(Collected data entries)
[Start of section]
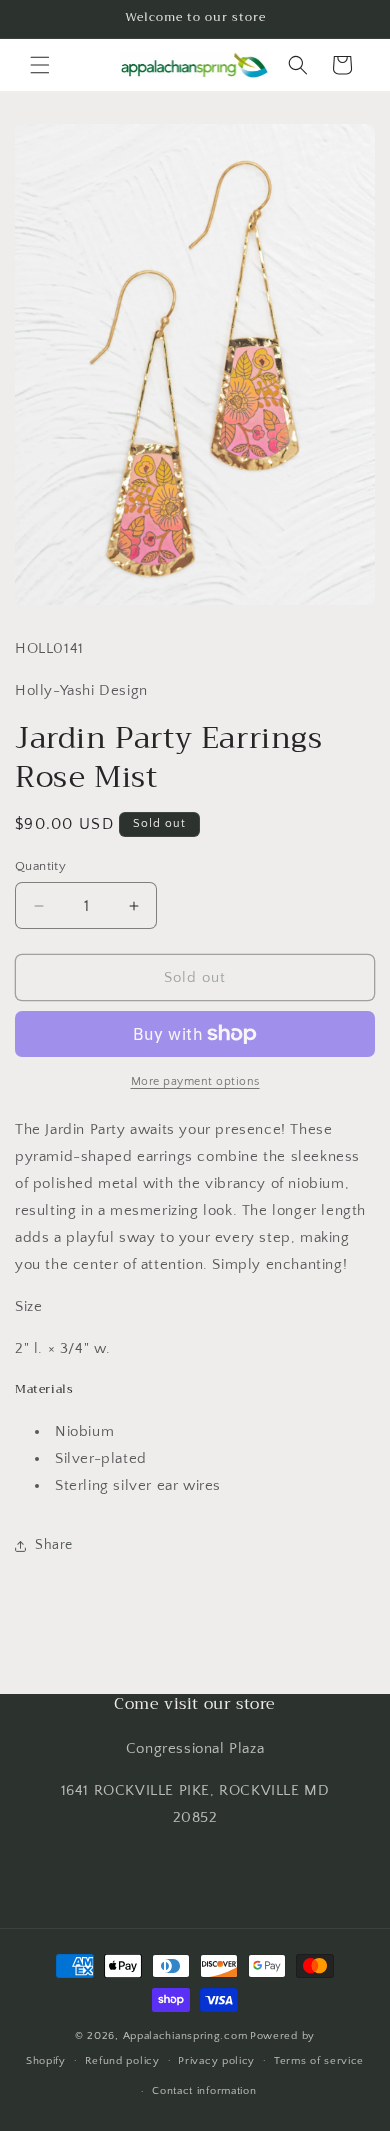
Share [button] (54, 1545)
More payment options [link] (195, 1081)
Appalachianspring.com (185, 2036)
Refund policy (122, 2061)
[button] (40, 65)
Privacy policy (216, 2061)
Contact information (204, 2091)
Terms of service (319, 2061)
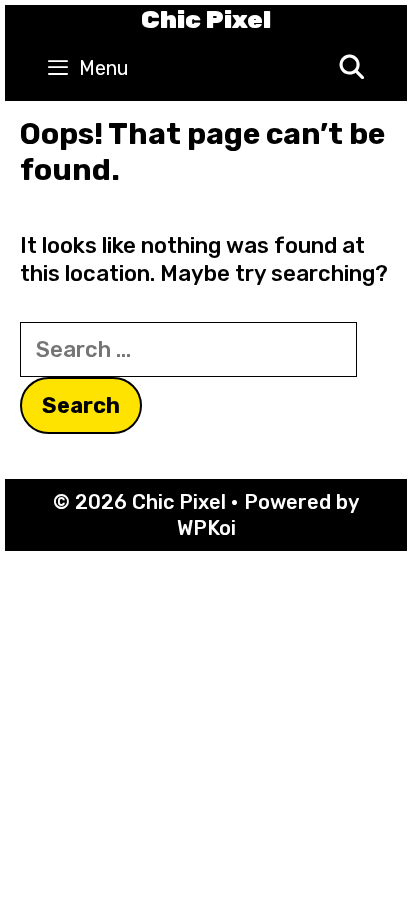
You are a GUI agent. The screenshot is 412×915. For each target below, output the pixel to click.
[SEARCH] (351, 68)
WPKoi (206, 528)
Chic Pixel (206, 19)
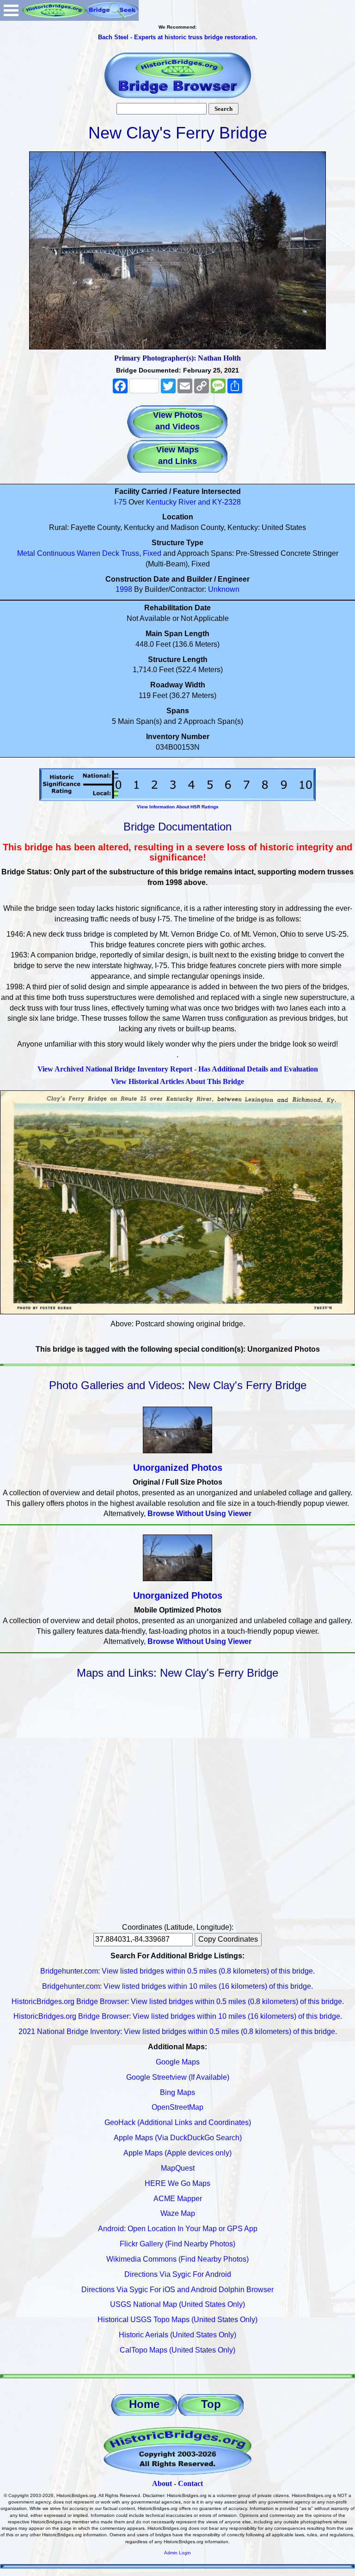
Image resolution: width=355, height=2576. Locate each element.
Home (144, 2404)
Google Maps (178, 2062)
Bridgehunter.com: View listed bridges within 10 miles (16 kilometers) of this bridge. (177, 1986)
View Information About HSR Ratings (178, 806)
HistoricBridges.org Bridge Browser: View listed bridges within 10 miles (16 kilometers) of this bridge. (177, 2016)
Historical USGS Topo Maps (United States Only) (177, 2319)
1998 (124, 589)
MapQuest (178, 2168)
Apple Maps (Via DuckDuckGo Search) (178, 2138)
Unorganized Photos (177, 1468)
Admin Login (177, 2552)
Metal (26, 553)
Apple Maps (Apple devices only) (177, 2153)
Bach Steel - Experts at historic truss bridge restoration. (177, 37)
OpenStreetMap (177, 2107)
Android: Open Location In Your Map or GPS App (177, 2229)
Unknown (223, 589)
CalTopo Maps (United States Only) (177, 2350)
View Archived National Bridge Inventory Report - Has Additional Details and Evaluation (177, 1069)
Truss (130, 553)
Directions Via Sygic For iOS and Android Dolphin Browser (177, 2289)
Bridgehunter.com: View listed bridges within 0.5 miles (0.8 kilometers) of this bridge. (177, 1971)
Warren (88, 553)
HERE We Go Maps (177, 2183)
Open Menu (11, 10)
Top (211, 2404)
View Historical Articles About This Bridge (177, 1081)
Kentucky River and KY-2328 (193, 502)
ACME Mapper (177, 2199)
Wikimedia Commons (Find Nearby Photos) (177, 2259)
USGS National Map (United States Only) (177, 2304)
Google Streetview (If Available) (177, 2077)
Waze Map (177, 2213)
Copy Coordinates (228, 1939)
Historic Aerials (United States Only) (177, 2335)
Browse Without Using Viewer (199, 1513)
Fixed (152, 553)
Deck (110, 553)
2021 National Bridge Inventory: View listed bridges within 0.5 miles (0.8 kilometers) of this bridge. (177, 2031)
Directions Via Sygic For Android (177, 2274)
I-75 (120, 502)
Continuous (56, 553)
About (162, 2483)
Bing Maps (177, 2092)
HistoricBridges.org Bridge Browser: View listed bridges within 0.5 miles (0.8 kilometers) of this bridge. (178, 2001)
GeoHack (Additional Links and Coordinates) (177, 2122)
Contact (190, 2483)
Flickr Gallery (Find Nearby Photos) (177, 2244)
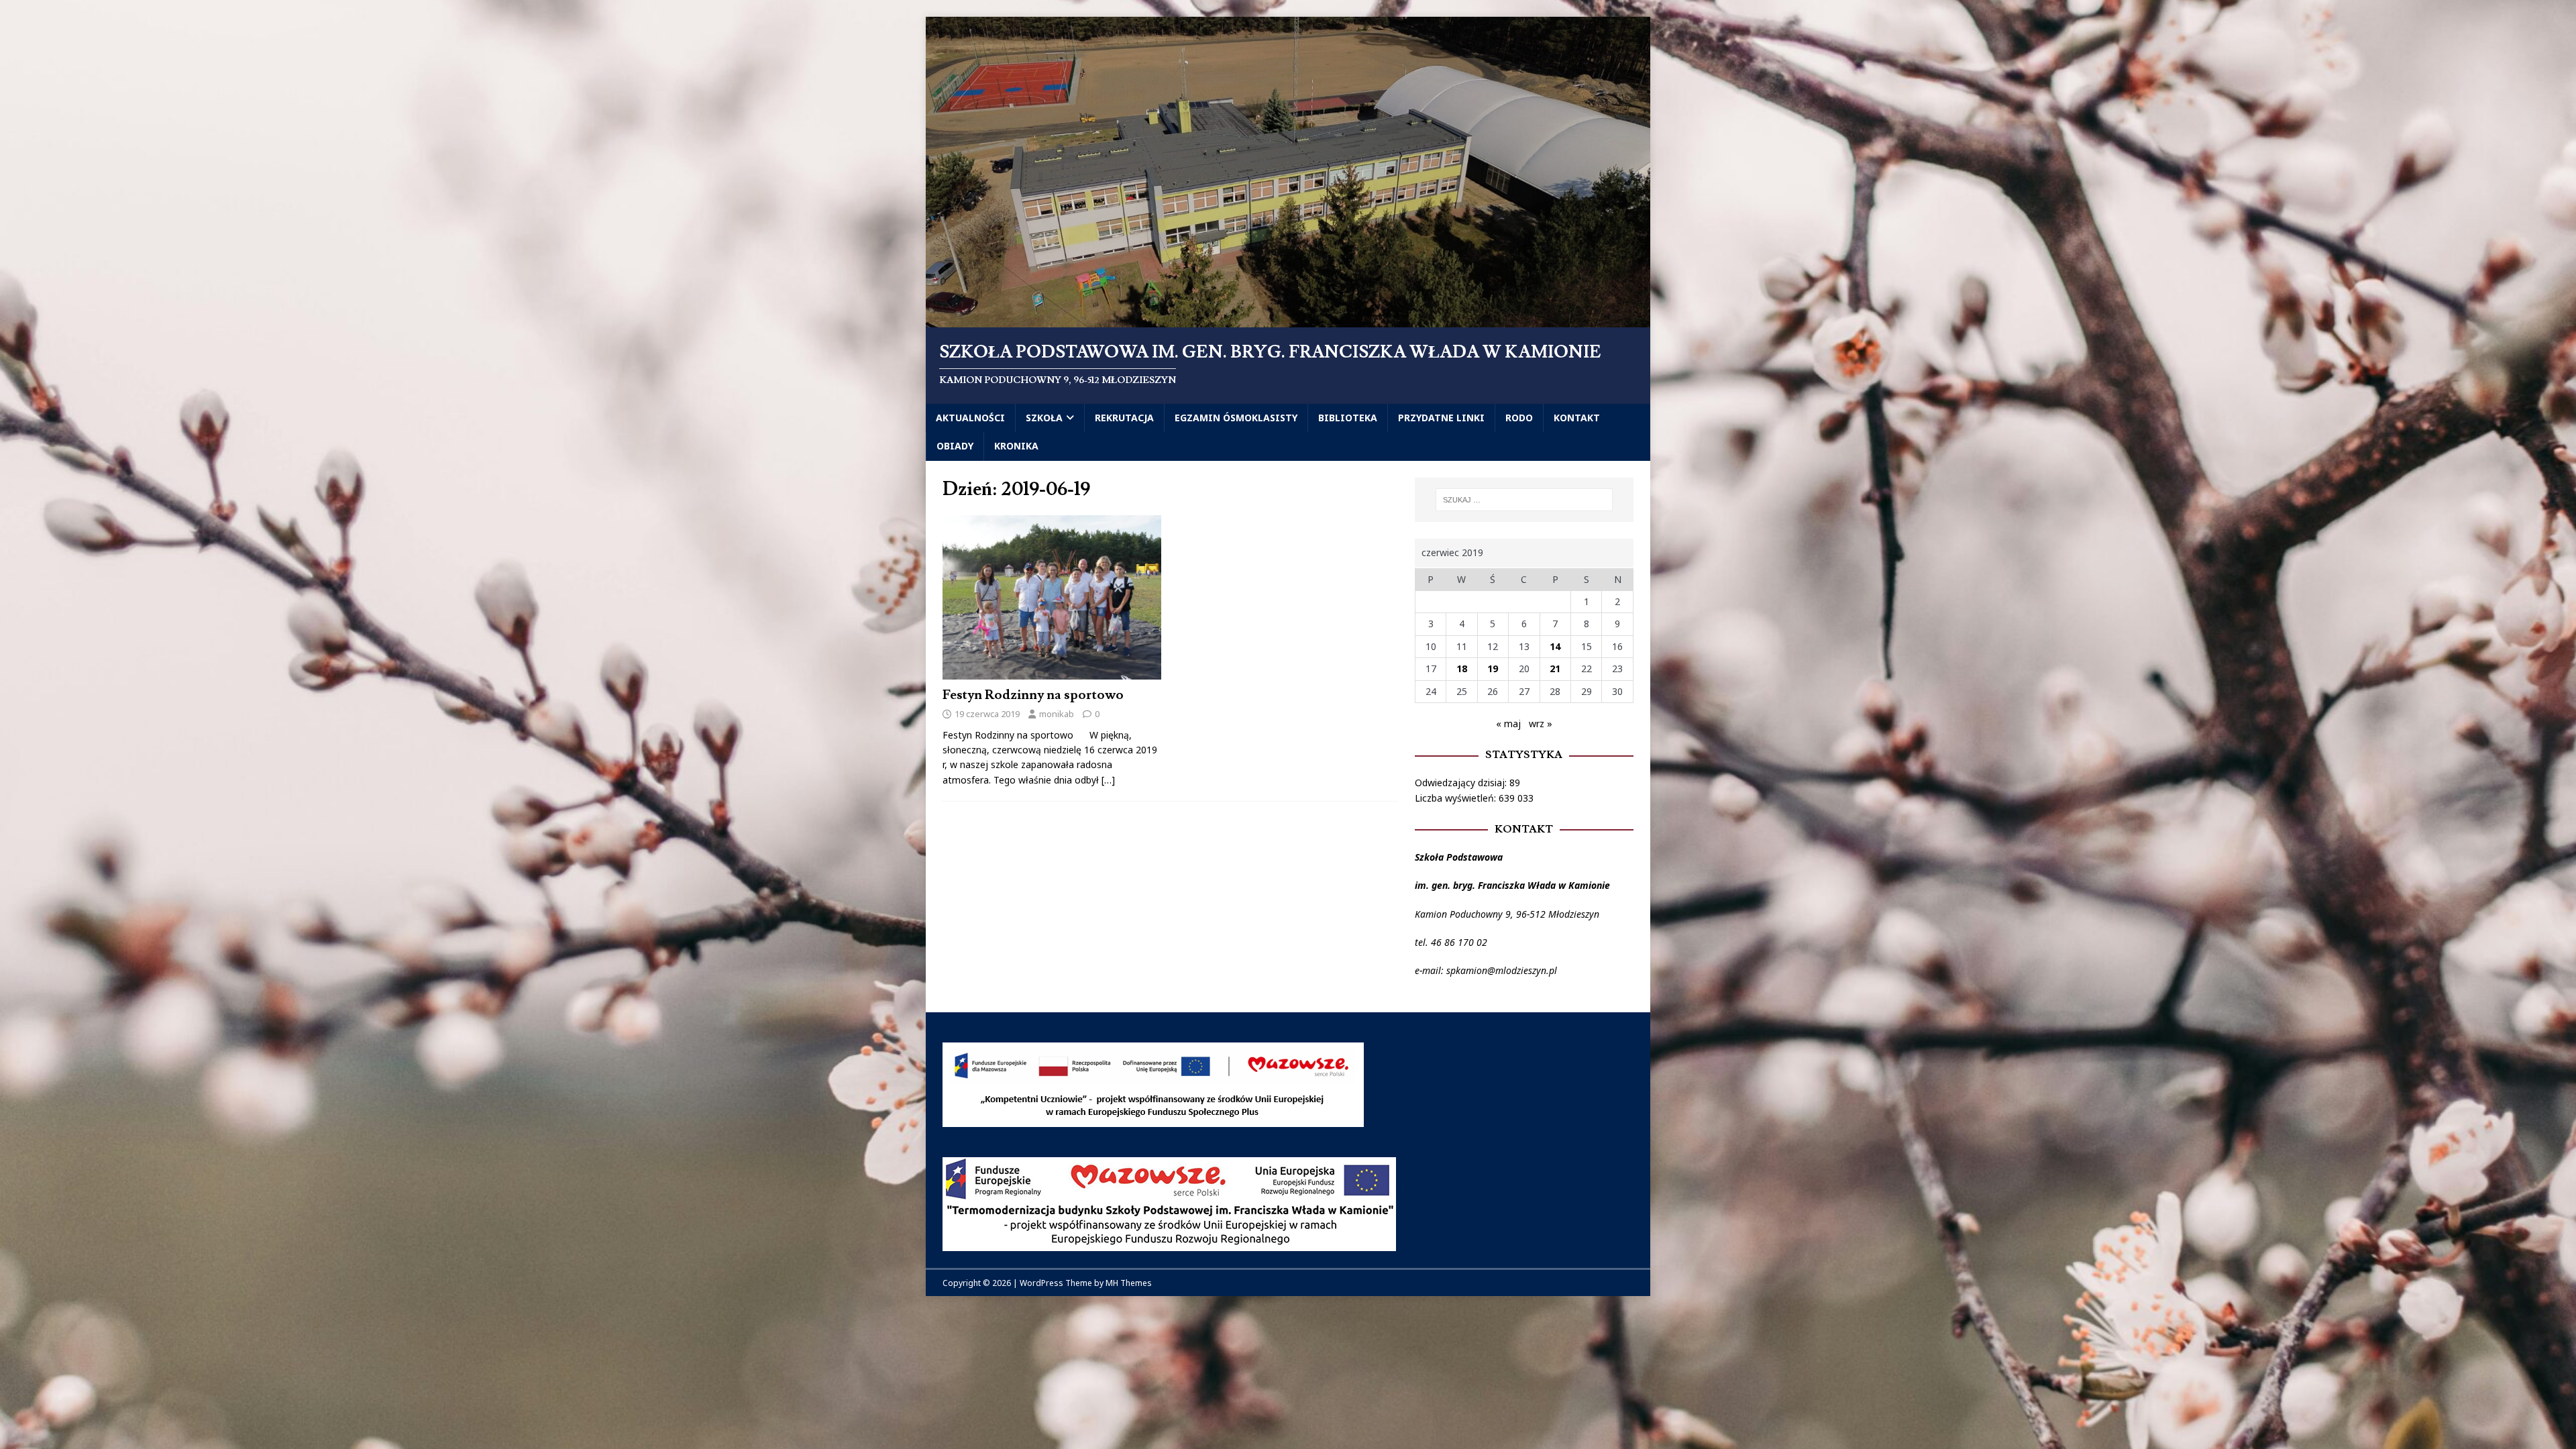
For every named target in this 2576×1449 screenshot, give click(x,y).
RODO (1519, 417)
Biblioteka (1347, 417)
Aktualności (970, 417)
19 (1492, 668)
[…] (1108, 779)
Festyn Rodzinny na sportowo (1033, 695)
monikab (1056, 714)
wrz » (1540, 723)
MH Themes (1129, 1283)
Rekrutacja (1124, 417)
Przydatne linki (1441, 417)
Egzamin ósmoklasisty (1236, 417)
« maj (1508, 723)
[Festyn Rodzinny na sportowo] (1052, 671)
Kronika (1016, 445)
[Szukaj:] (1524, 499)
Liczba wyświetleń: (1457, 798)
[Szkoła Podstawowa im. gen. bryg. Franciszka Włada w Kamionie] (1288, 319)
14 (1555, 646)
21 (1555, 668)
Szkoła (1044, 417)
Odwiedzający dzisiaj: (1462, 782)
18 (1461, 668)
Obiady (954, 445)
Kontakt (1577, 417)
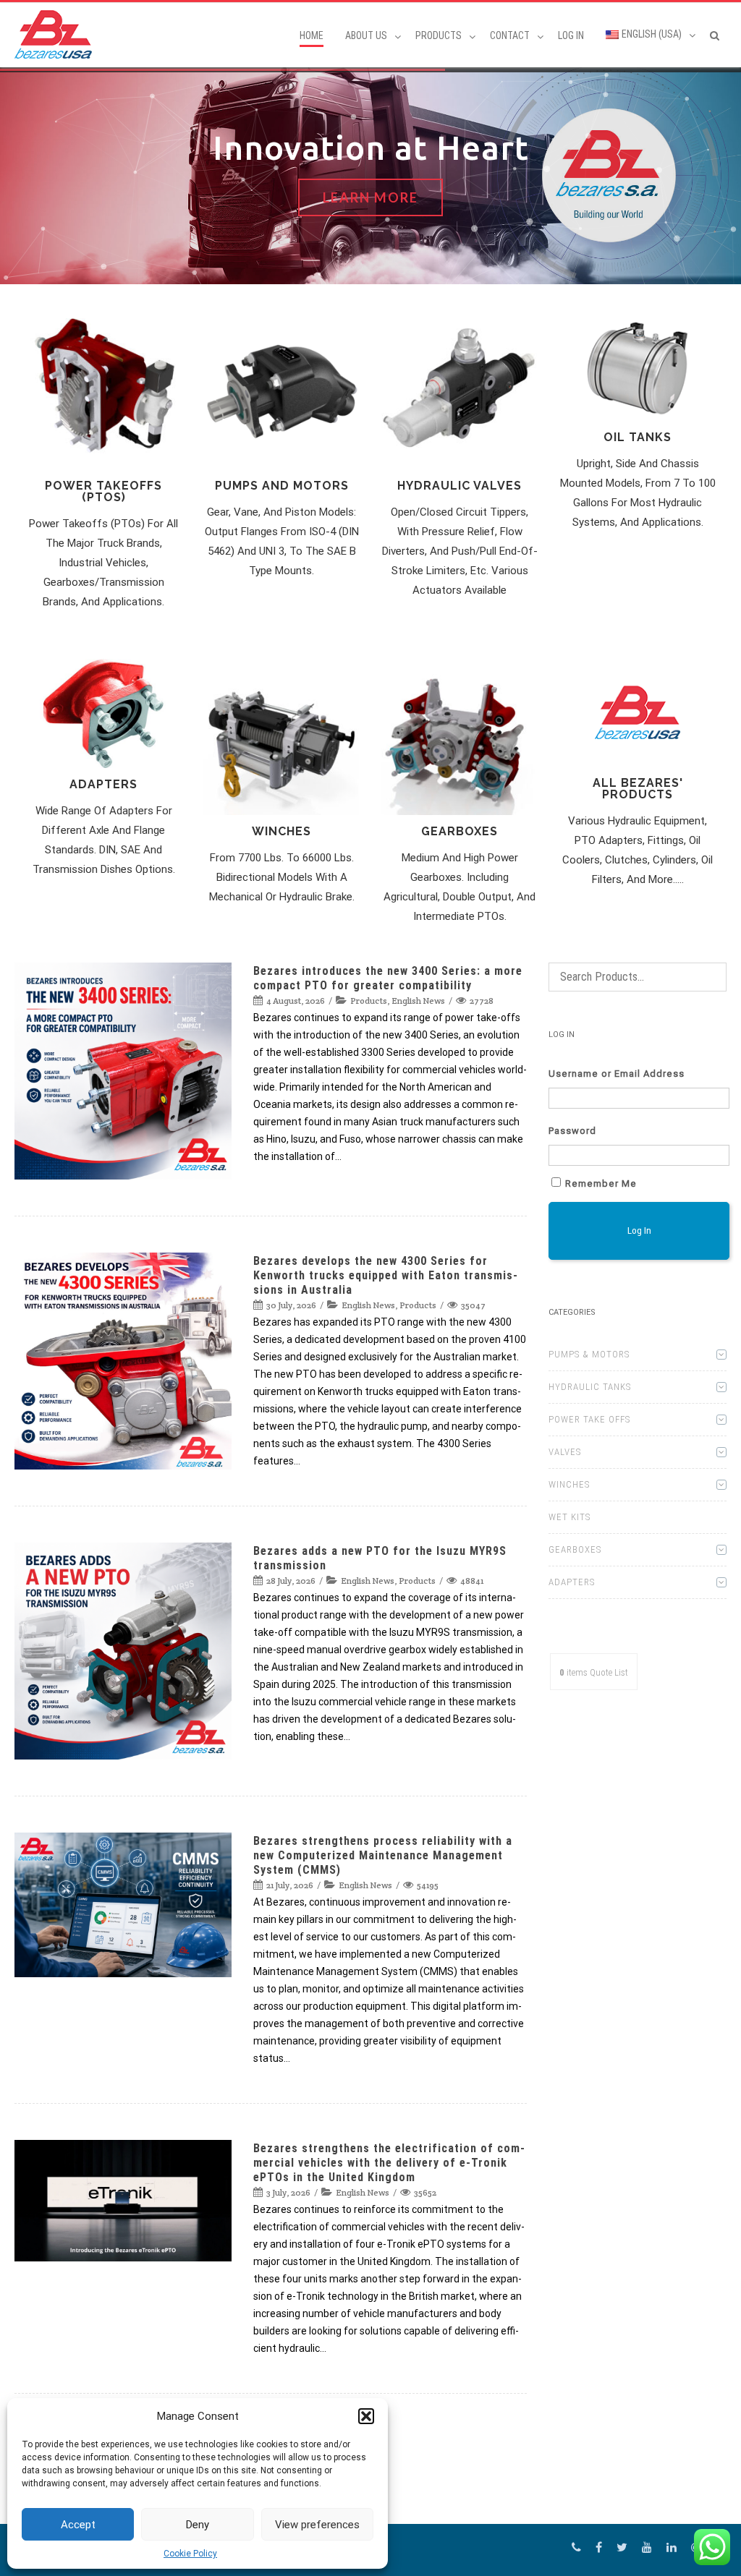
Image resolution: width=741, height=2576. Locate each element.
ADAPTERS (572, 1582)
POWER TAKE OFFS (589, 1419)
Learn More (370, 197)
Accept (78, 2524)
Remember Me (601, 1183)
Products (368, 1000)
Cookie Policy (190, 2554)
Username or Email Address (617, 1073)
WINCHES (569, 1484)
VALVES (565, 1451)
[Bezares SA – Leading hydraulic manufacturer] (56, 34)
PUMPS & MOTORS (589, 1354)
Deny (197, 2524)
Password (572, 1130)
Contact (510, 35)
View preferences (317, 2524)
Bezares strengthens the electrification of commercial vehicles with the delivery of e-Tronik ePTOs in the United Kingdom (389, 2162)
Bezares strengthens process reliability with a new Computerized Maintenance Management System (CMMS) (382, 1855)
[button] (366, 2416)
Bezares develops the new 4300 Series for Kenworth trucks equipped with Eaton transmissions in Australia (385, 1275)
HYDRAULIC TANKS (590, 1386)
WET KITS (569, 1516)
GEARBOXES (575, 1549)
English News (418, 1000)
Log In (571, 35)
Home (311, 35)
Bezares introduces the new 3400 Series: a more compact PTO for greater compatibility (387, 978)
[End of section]
=== Directions ===
In the data above, find the line that contains "Admin Login (177, 2552)" and the line that contains "View Archived National". Repeat exactly those lines and every line between them, and only those.

=== Written solution ===
Admin Login (177, 2552)
Metal (26, 553)
Apple Maps (Apple devices only) (177, 2153)
Bach Steel - Experts at historic truss bridge restoration. (177, 37)
OpenStreetMap (177, 2107)
Android: Open Location In Your Map or GPS App (177, 2229)
Unknown (223, 589)
CalTopo Maps (United States Only) (177, 2350)
View Archived National Bridge Inventory Report - Has Additional Details and Evaluation (177, 1069)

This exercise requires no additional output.